Gateway Program — Hudson Tunnel Project
Under constructionTimeline: Construction began 2024; first tunnel-boring expected mid–late 2026; completion targeted ~2035
Construction of a new two-track tunnel under the Hudson River to supplement the existing 1910 tunnel, which was damaged by Hurricane Sandy and is at end-of-life. As of 2026, 7 of the 10 construction packages are underway or complete; the Hudson Yards Concrete Casing (Section 3) is more than half done, and the first tunnel-boring machine is expected to start digging from North Bergen toward Manhattan in mid-to-late 2026. A brief federal funding suspension in February 2026 was resolved within two weeks and work resumed.
Impact: When complete, doubles trans-Hudson rail capacity. The existing tunnel can then be rehabilitated for the first time since it opened. Long-term reliability improvements for all NJ Transit and Amtrak service into Penn Station.

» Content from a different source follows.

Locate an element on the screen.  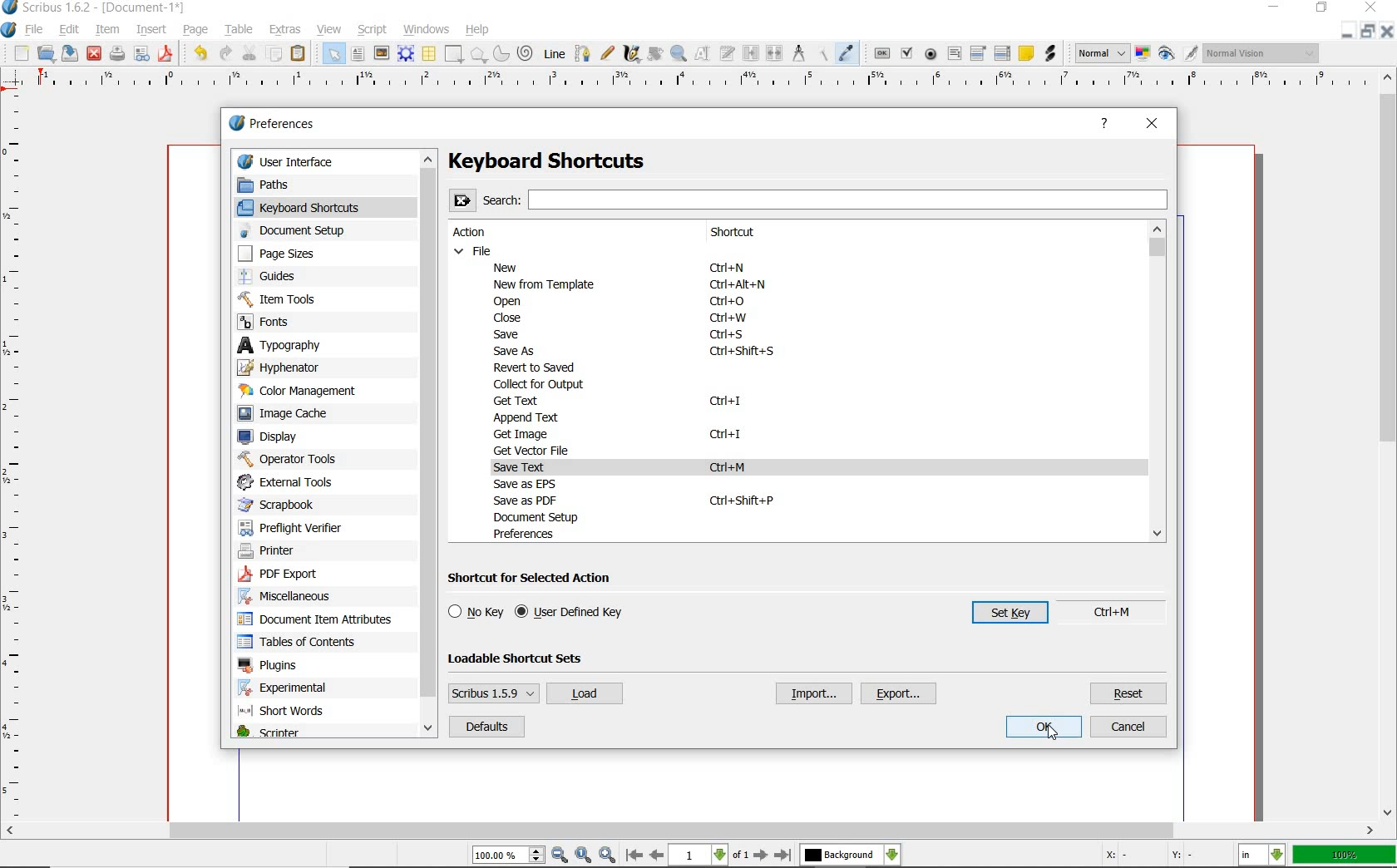
restore is located at coordinates (1346, 31).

Source: Gateway Development Commission (gatewayprogram.org); ROI-NJ
Penn Station Reconstruction (Amtrak-led)
PlanningTimeline: Design selected May 2026; FRA funding $200M of design/permitting; groundbreaking ordered by end of 2027
Amtrak took the lead on the Penn Station rebuild in 2025. In May 2026 Amtrak and the Trump administration approved a design that turns the cramped underground concourse into a spacious, light-filled train hall WITHOUT relocating Madison Square Garden, and selected a private master developer to oversee the redesign and reconstruction. The Federal Railroad Administration is funding $200M of critical design and permitting work, and the administration has ordered Amtrak to break ground by the end of 2027.
Impact: Would dramatically improve the underground passenger experience — higher ceilings, wider corridors, better light and wayfinding. Because MSG stays put, the rebuild works around the arena rather than expanding the station footprint. Construction would be phased to keep the station operational.

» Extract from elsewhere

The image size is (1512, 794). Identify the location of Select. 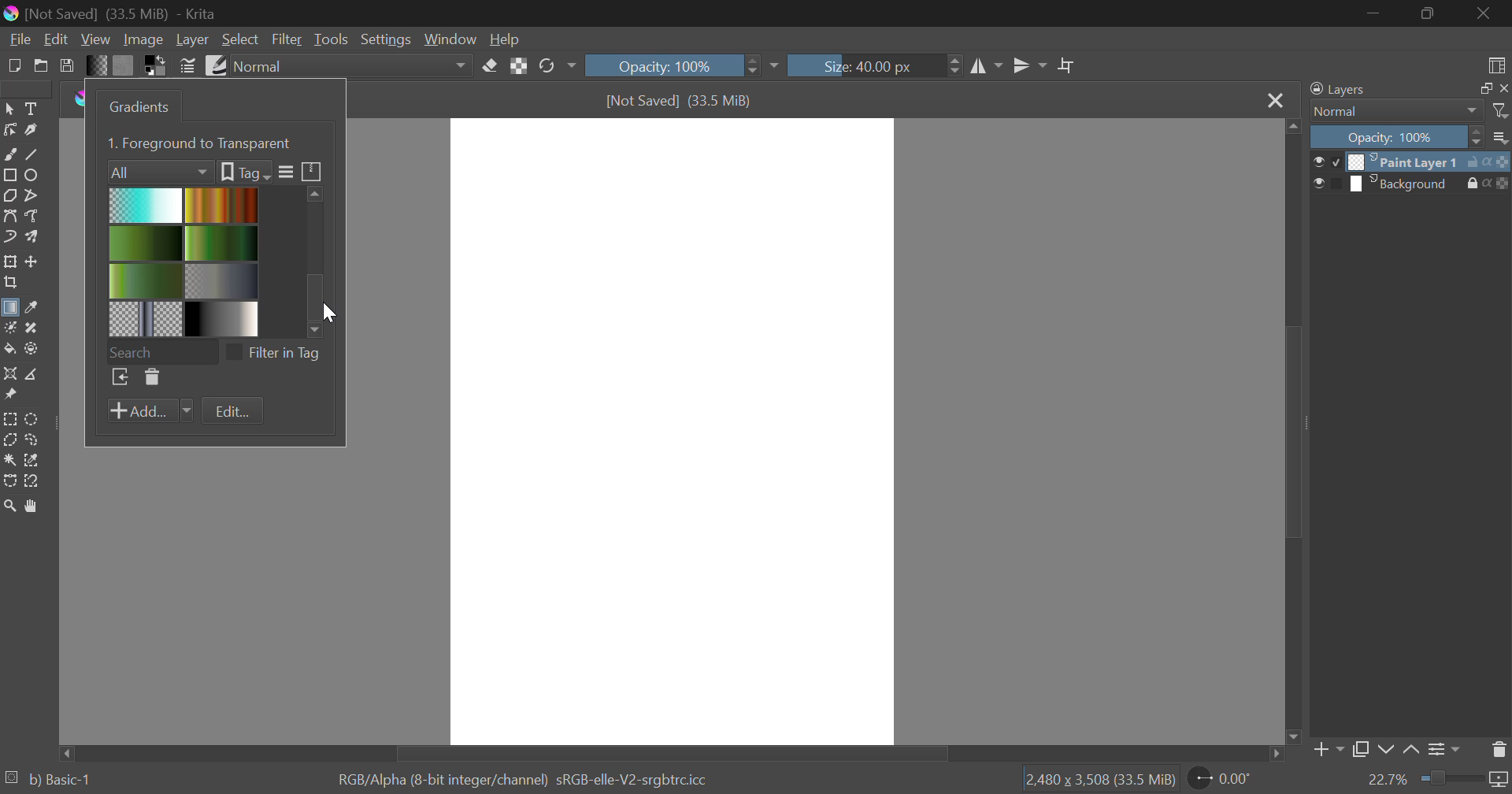
(9, 107).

Source: Amtrak; Gothamist; Planetizen (May 2026)
Penn Station Access (East Side / Metro-North)
Under constructionTimeline: Construction underway; full completion now estimated ~2030 (earlier 2027 target has slipped)

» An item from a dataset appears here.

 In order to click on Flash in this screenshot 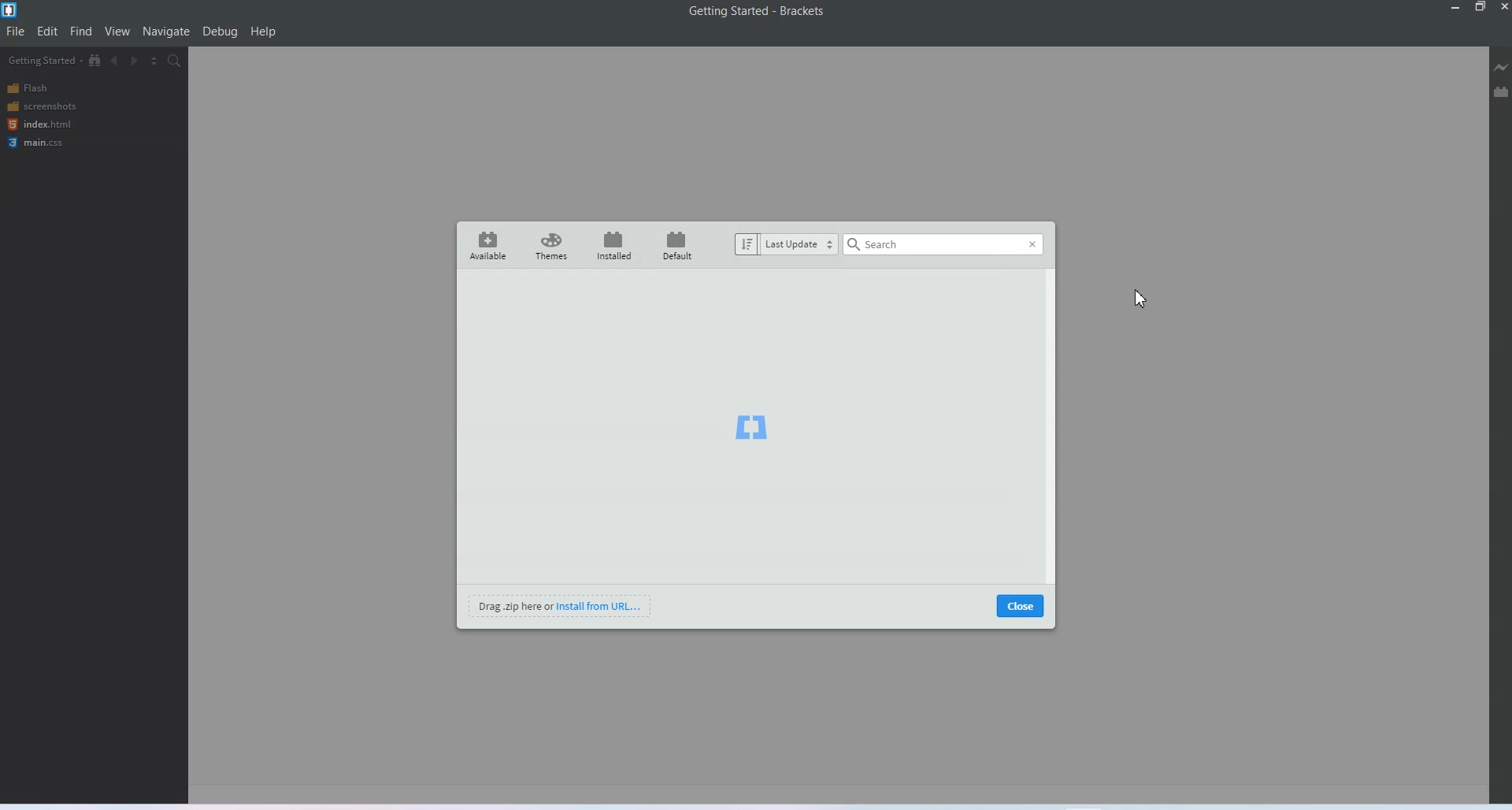, I will do `click(43, 88)`.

Adds four new ADA-accessible Metro-North stations in the East Bronx (Hunts Point, Parkchester/Van Nest, Morris Park, Co-op City) and brings Metro-North New Haven Line service into Penn Station for the first time, via Amtrak's Hell Gate Line. Construction is underway on the Bronx stations, but the timeline has slipped — hopes for limited service as early as 2027 are fading, with full completion now estimated around 2030.
Impact: Once open, Connecticut and Westchester commuters get a one-seat ride to Penn Station instead of transferring at Grand Central. Adds significant Metro-North traffic to the Penn complex.
Source: MTA Construction & Development; THE CITY (May 2026)
Moynihan Train Hall — Phase 2 Improvements
FundedTimeline: Ongoing through 2027
Smaller-scale upgrades to Moynihan including additional retail tenants, expanded LIRR concourse signage, improved wayfinding to the underground Penn complex, and expanded outdoor plaza programming during warmer months.
Impact: Better passenger experience for Amtrak and LIRR West End travelers. No service changes.
Source: Empire State Development
Madison Square Garden — Staying Put (Resolved)
Recently completedTimeline: Resolved May 2026; MSG operating permit runs to 2028
For years the central open question for any Penn rebuild was whether MSG — which sits directly above the station — would be forced to relocate. That's now settled: the Penn Station design approved by Amtrak and the federal government in May 2026 keeps MSG in place. Earlier 2026 talk of letting the arena's operating permit lapse to force a move did not happen; the permit runs to 2028.
Impact: Because MSG stays, the station rebuild works around the arena's foundations rather than expanding southward into a larger new train hall. It's a more constrained design than the most ambitious earlier proposals, but it removes the biggest political roadblock and lets the project move toward a 2027 groundbreaking.